No change to best practice or safety procedures
The RYA has responded cautiously to the Maritime & Coastguard Agency (MCA) search and rescue statistics for 2006 which show no increase in the proportion of fatalities recorded for recreational craft.
23 leisure boating deaths were recorded by the MCA during 2006 and 19 were recorded over a 10 month period in 2005. The figures equate to 6% of the total number of fatalities associated with inland and coastal waters. There were 371 deaths recorded during 2006 ( 378 in 2005) of which 124, or 33%, were attributable to maritime activities. These include commercial shipping and fishing, as well as other recreational activities such as sea angling and sub-aqua diving.
The RYA collaborated with the MCA on data interpretation of the 2006 leisure boating data, confirming that has confirmed that there are no significant trends behind the data, such as excessive use of alcohol.

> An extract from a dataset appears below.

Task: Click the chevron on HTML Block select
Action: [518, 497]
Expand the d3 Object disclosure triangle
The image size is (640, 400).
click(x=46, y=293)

Consequently, the RYA will not be changing any of its current advice on safety and good practice afloat.
‘Working closely with the MCA has enabled both organisations to get a clearer picture of what the accident reports are actually telling us,’ says RYA Training Manager, James Stevens. ‘While there’s no hiding from the personal tragedies that each fatality represents, there is no evidence in the data we’ve looked at to undermine our belief that education, rather than legislation, remains the best way to promote boating safety. Neither is there any evidence to suggest that leisure
boating should be subject to additional regulations and licensing.’

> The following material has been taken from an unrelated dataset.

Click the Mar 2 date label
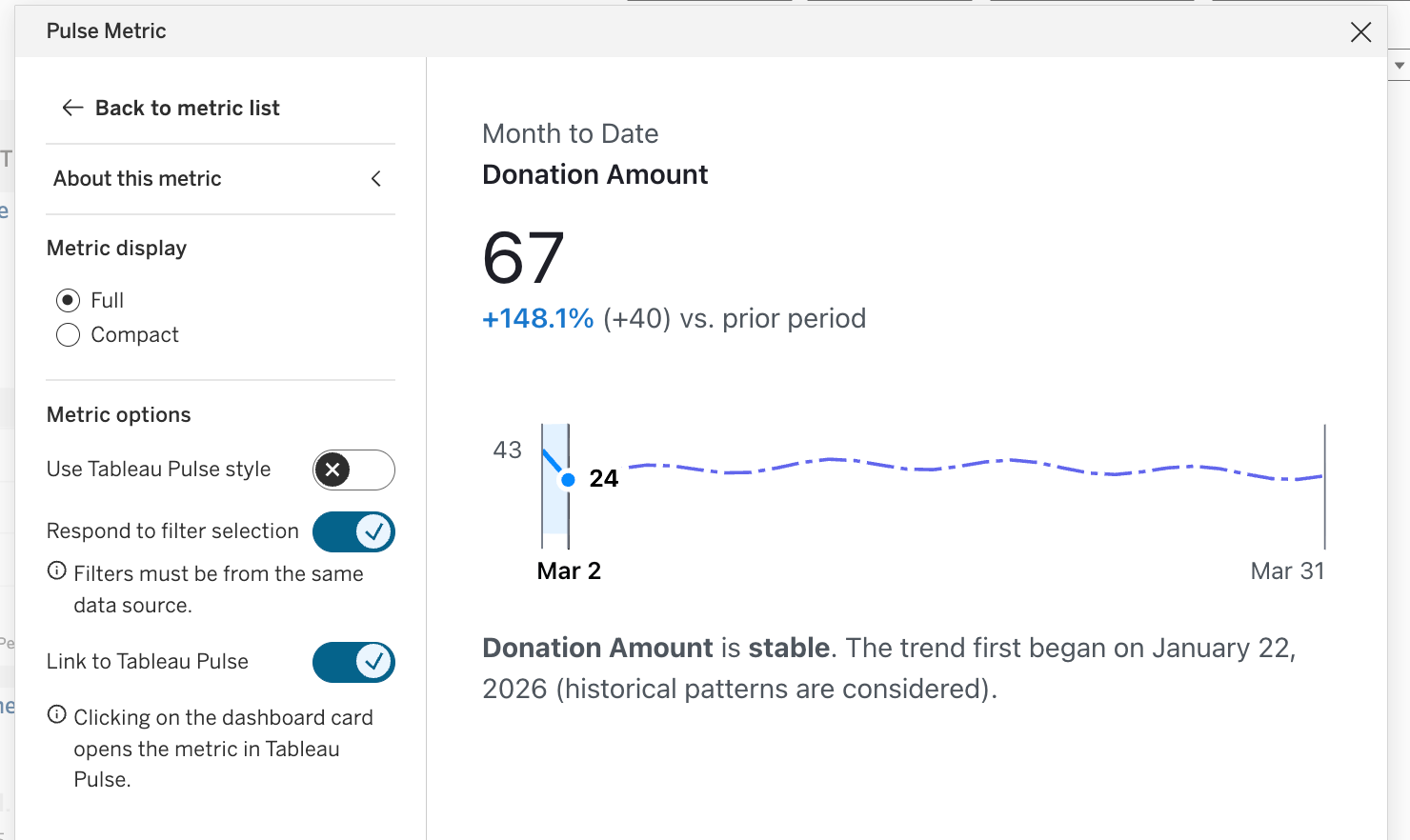1410x840 pixels. 569,571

The 23 leisure boating fatalities recorded last year include two incidents involving stolen craft as well as the loss of the yacht Ouzo, where three men died in a single incident. Most other leisure fatalities involved people falling from dinghies, canal boats or yachts.
The fatality statistics should be viewed in the context of participation data which shows that more than 3.7million people go boating in the UK, out of 13.8 million who regularly engage in water-related activities including coastal walking.